Dive Brief:
- The 25% tariffs on Canada and Mexico and 10% tariffs on China announced this week by President Donald Trump would cost 344,000 jobs and reduce long-run economic output by 0.4%, according to Tax Foundation estimates that do not account for any retaliation by trade partners.
- At the same time, the import taxes — which Trump said could begin as early as Feb. 1 — would increase federal revenue by $1.2 trillion between this year and 2034, the Tax Foundation said in a report.
- “Historical evidence shows tariffs raise prices and reduce available quantities of goods and services for U.S. businesses and consumers, resulting in lower income, reduced employment and lower economic output,” the Tax Foundation said.
Dive Insight:
The Tax Foundation estimates roughly align with a forecast by the Committee for a Responsible Federal Budget, which Wednesday said the import taxes starting Feb. 1 would cut U.S. output by 0.3%, and raise $140 billion in revenue this year and $1.5 trillion in revenue through fiscal year 2035.
Still, “there is great uncertainty regarding the actual effects” of the import taxes, the CRFB said. Its calculations assume the tariffs apply to imports from the three countries that currently face minimal duties rather than all imports from the three.
While campaigning for president, Trump said blanket tariffs would create jobs, spur investment and help reduce the federal debt. He sought on Thursday to use the threat of tariffs to goad foreign businesses into investing in the U.S.
“My message to every business in the world is very simple, come make your product in America and we will give you among the lowest taxes of any nation on earth,” Trump said Thursday in a televised speech to the World Economic Forum in Davos, Switzerland.
“But if you don't make your product in America, which is your prerogative, then very simply you will have to pay a tariff, differing amounts, but a tariff which will direct hundreds of billions of dollars and even trillions of dollars into our Treasury to strengthen our economy and pay down debt,” he said.

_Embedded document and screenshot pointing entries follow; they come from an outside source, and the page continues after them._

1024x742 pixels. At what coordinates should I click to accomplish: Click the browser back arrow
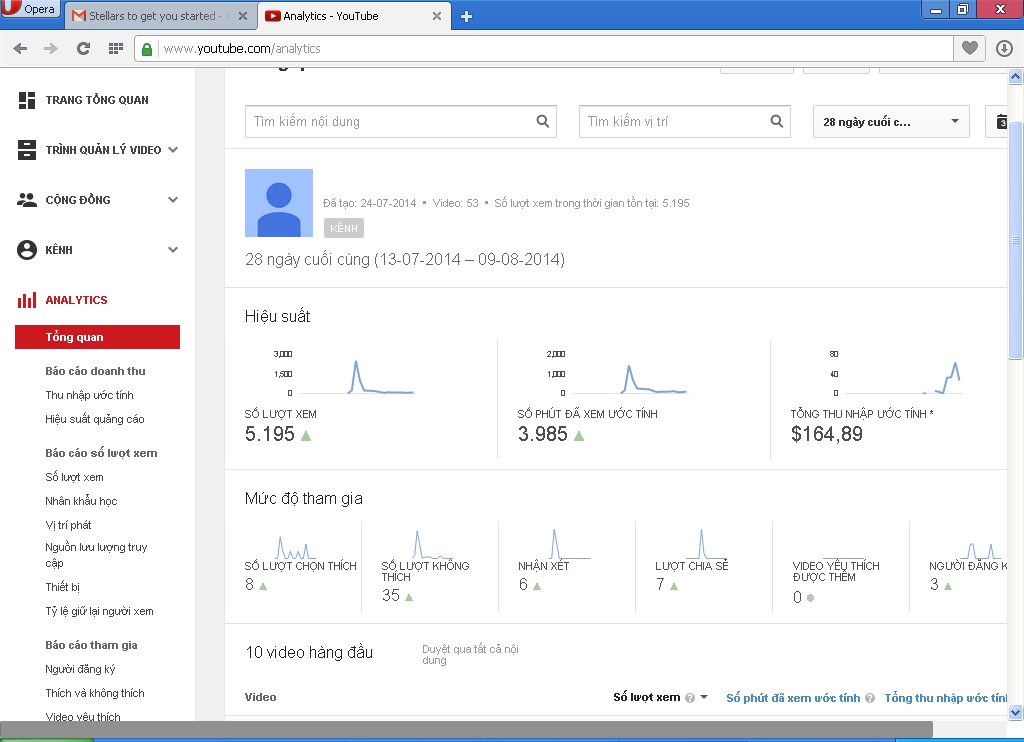[x=20, y=48]
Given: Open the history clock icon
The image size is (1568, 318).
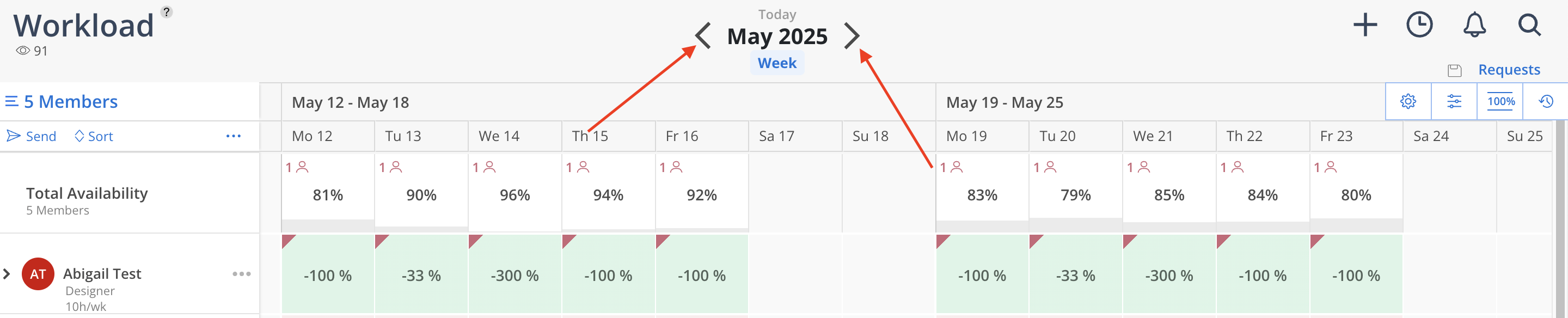Looking at the screenshot, I should coord(1546,101).
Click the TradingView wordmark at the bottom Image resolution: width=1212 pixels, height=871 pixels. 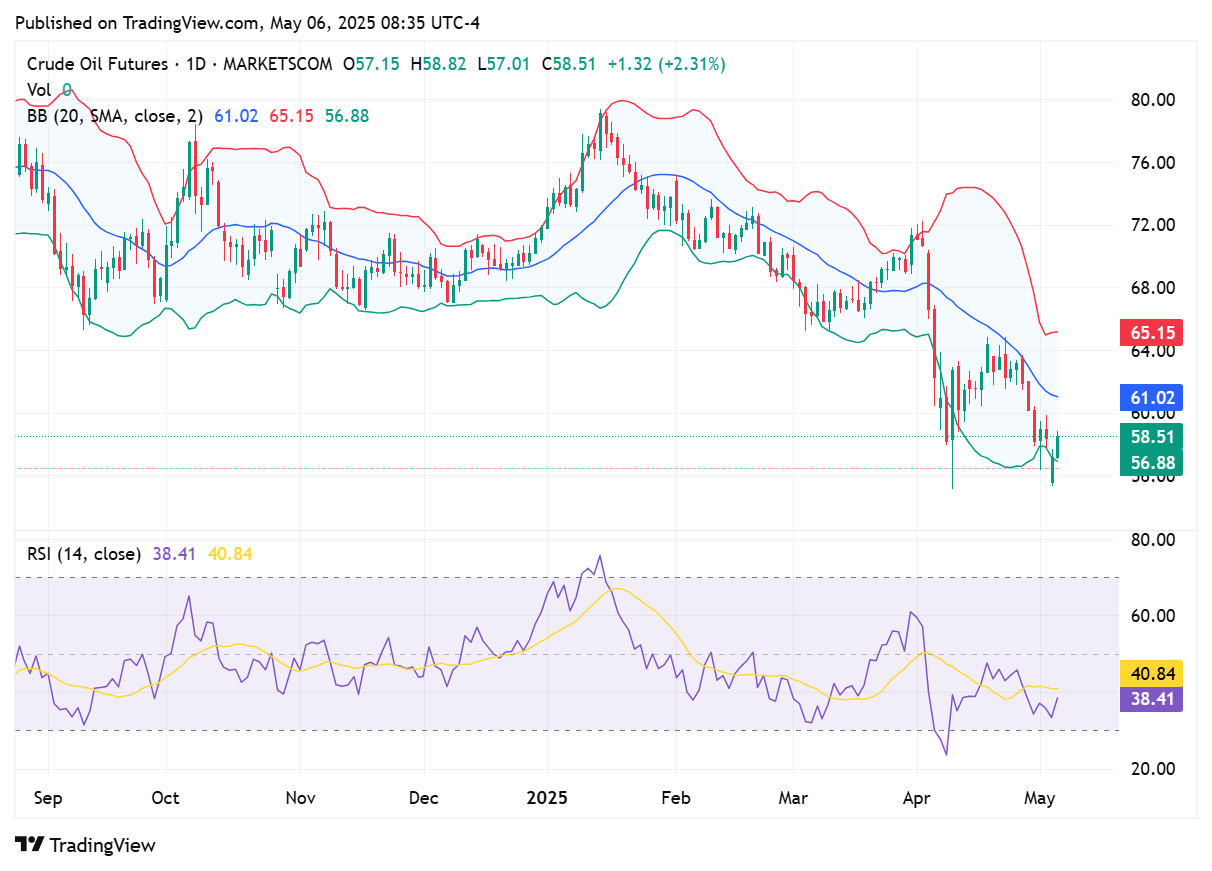pos(102,845)
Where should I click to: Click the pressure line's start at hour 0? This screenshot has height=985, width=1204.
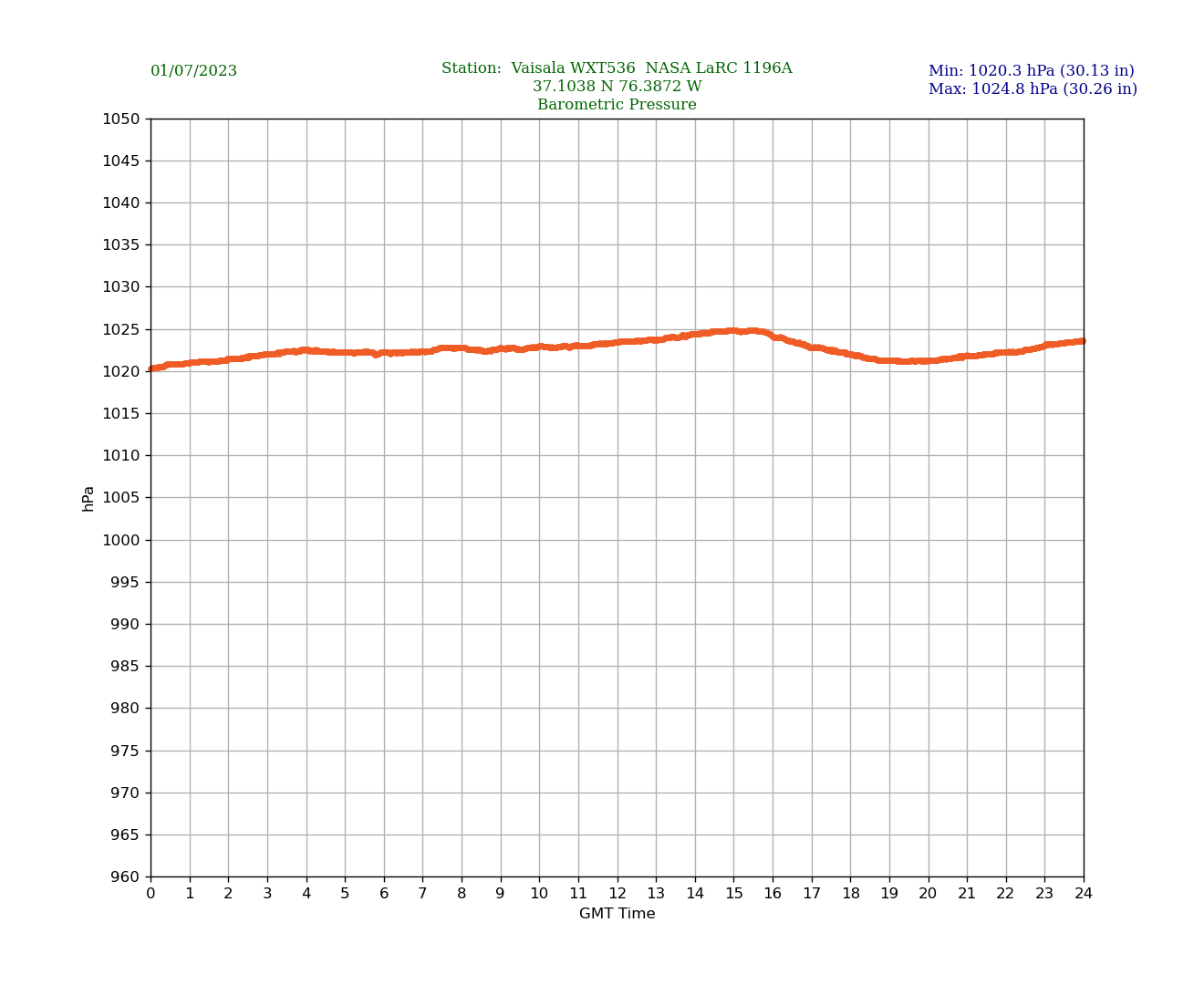[x=152, y=368]
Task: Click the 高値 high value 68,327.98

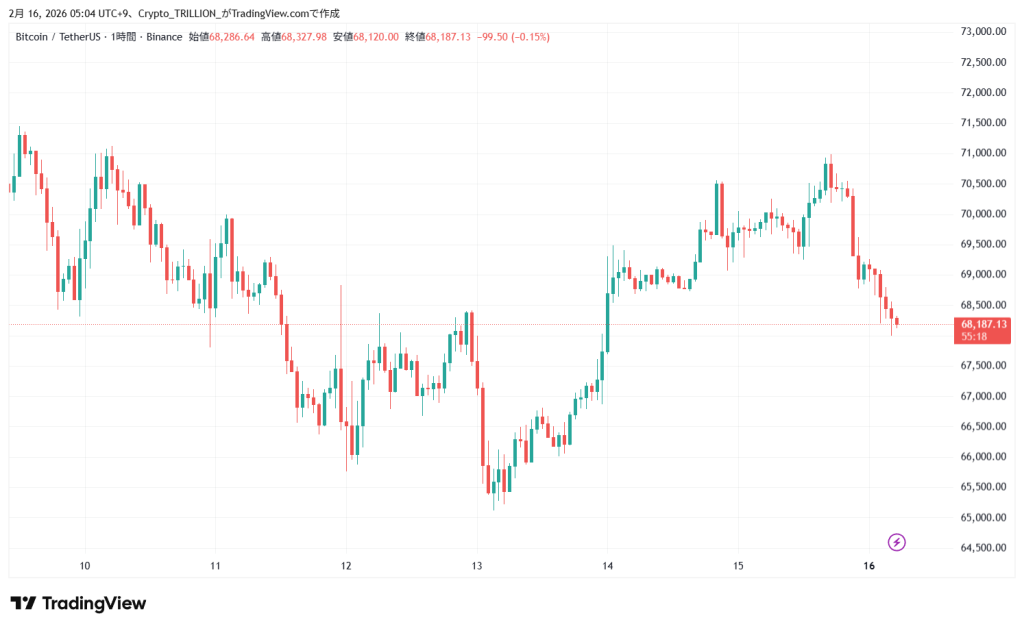Action: (304, 37)
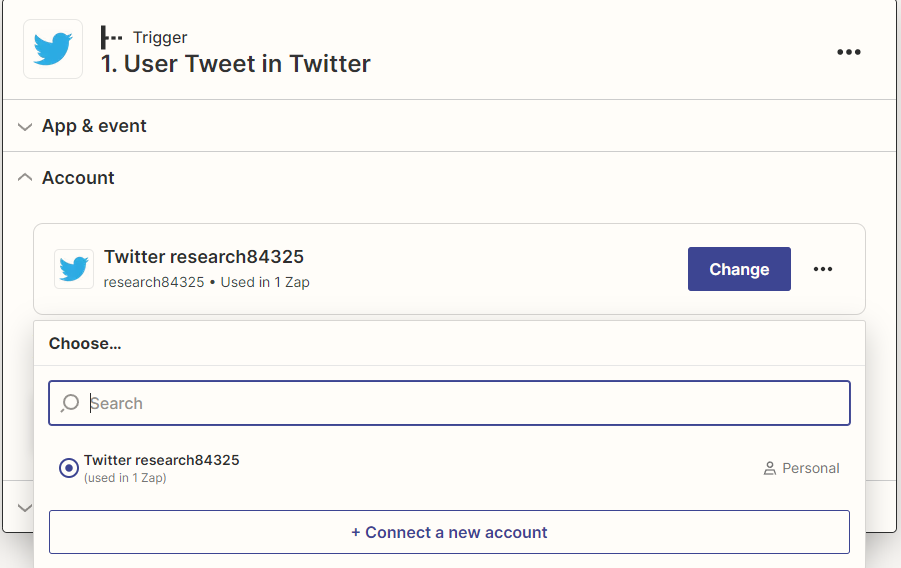Click the Account section heading
This screenshot has height=568, width=901.
click(78, 178)
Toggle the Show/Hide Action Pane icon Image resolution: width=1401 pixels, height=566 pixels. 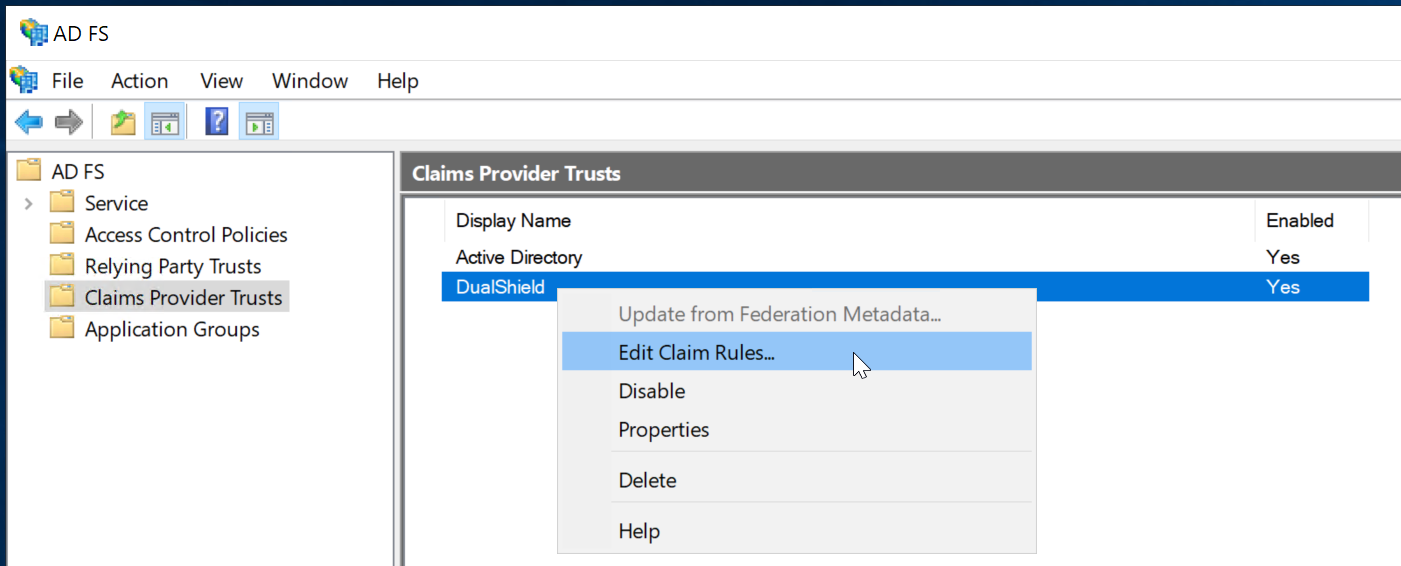259,123
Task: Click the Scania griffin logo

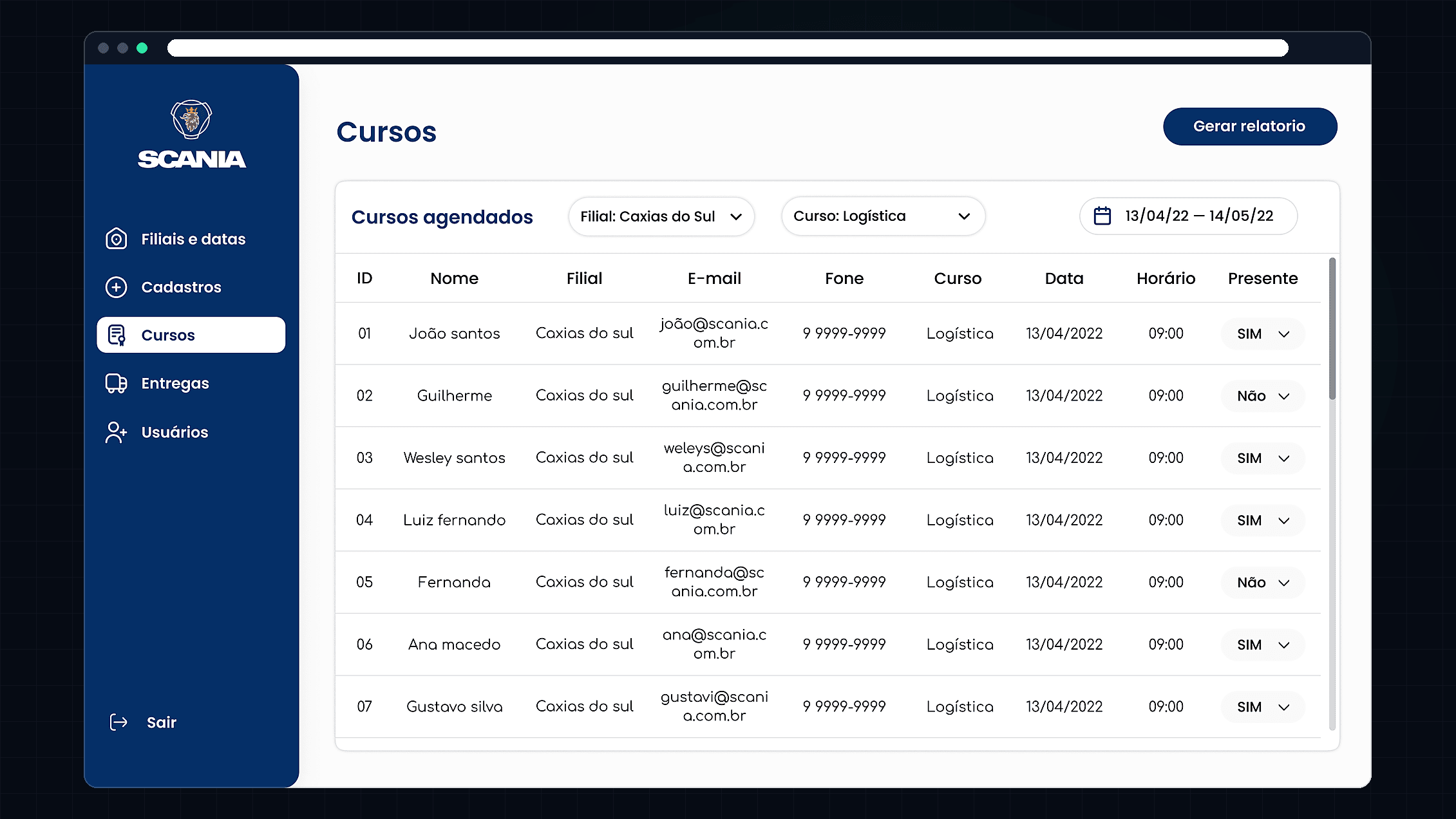Action: click(191, 119)
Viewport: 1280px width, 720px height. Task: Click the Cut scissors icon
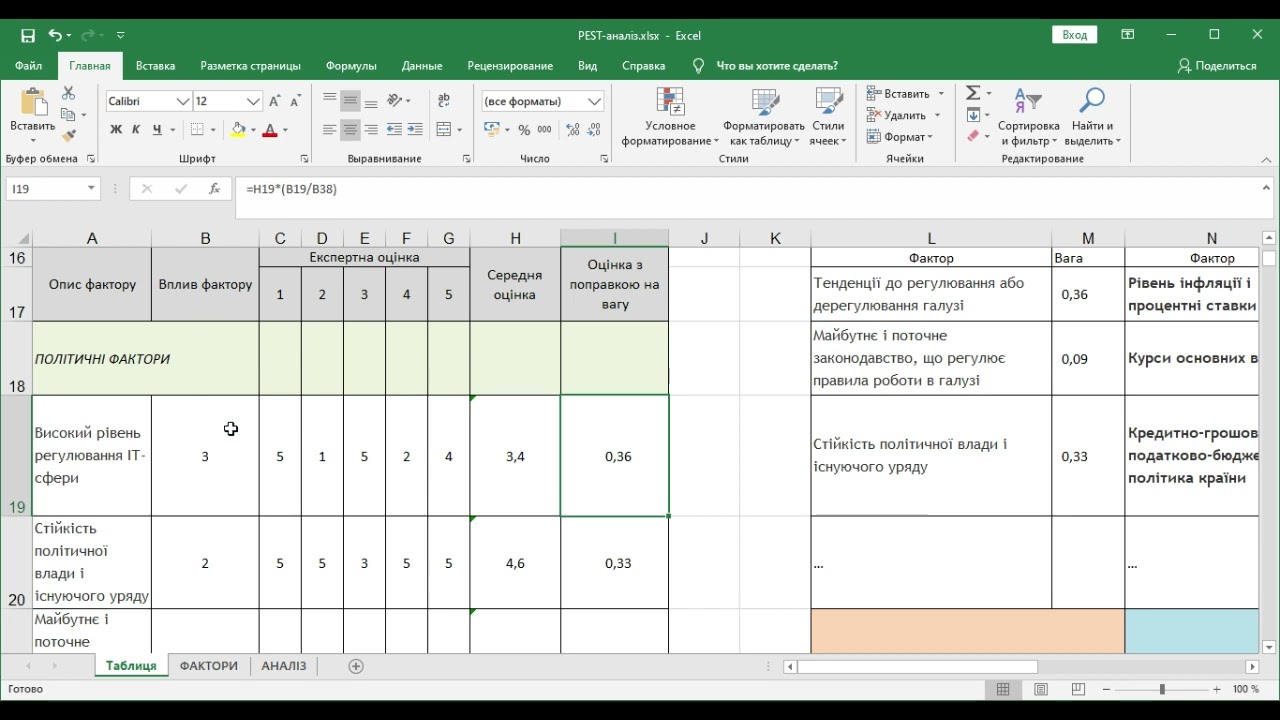[x=69, y=93]
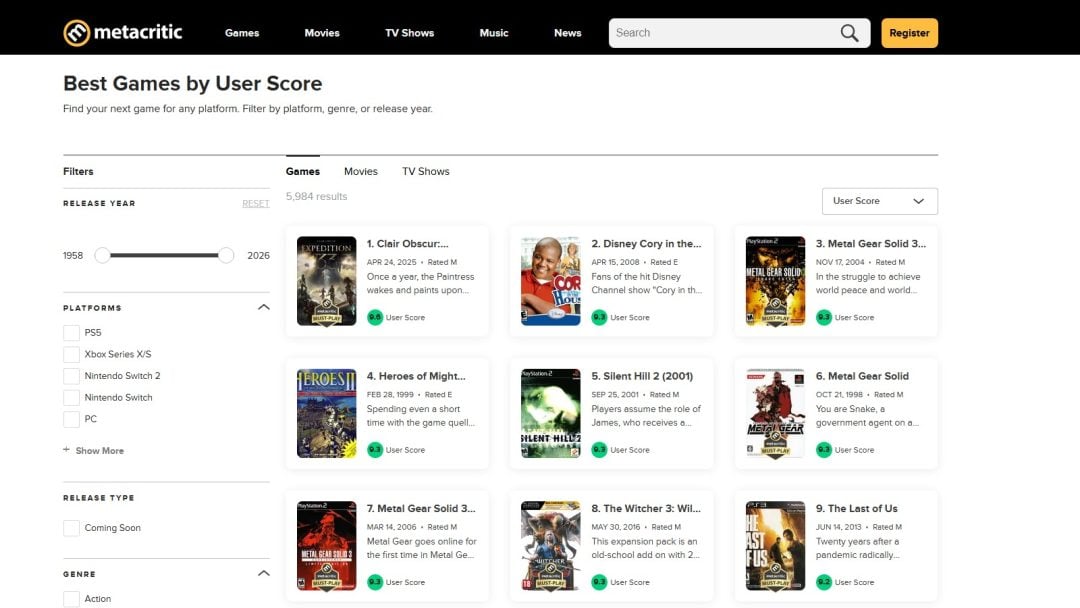Image resolution: width=1080 pixels, height=608 pixels.
Task: Click the search magnifying glass icon
Action: (x=849, y=33)
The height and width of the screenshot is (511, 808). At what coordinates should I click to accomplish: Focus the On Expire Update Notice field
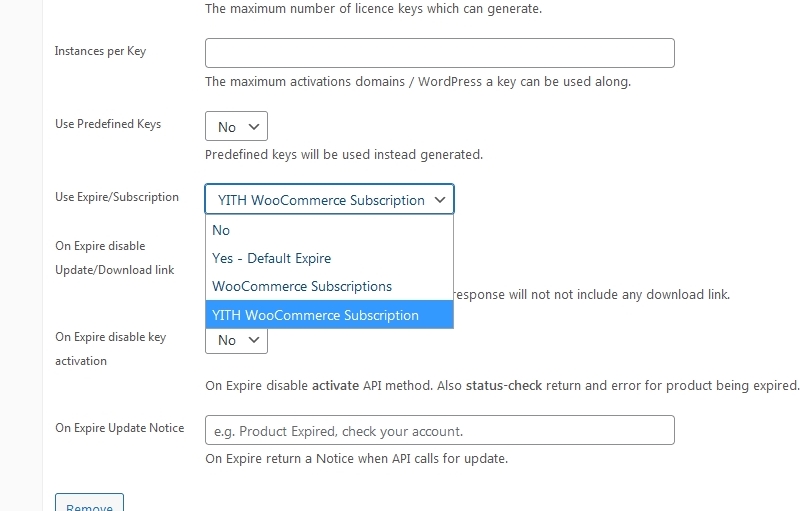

Trump on Thursday appeared to soften the threat of trade war with China in an interview with Fox News.
“We have one very big power over China, and that's tariffs,” he said. “They don't want them and I'd rather not have to use it, but it's a tremendous power over China.”
Trump’s speech to the WEF gathering in Davos coincided with the release of a WEF report warning that the total costs from tariffs, export restrictions and other forms of global economic “fragmentation” could ultimately increase to roughly $5.7 trillion, or 5% of current global gross domestic product.
“A more fragmented global order will in most instances act as a cost driver,” the forum said. “In industries with higher exposure to geoeconomic fragmentation, firms have shifted from ‘just-in-time’ production models to costlier ‘just-in-case’ approaches that diversify portfolios and supply chains.
“Such measures can increase resilience but also increase costs,” the forum said. “Investment restrictions, export controls and tariffs can result in inefficient reorganizations of portfolios and supply chains, increasing global inflation.”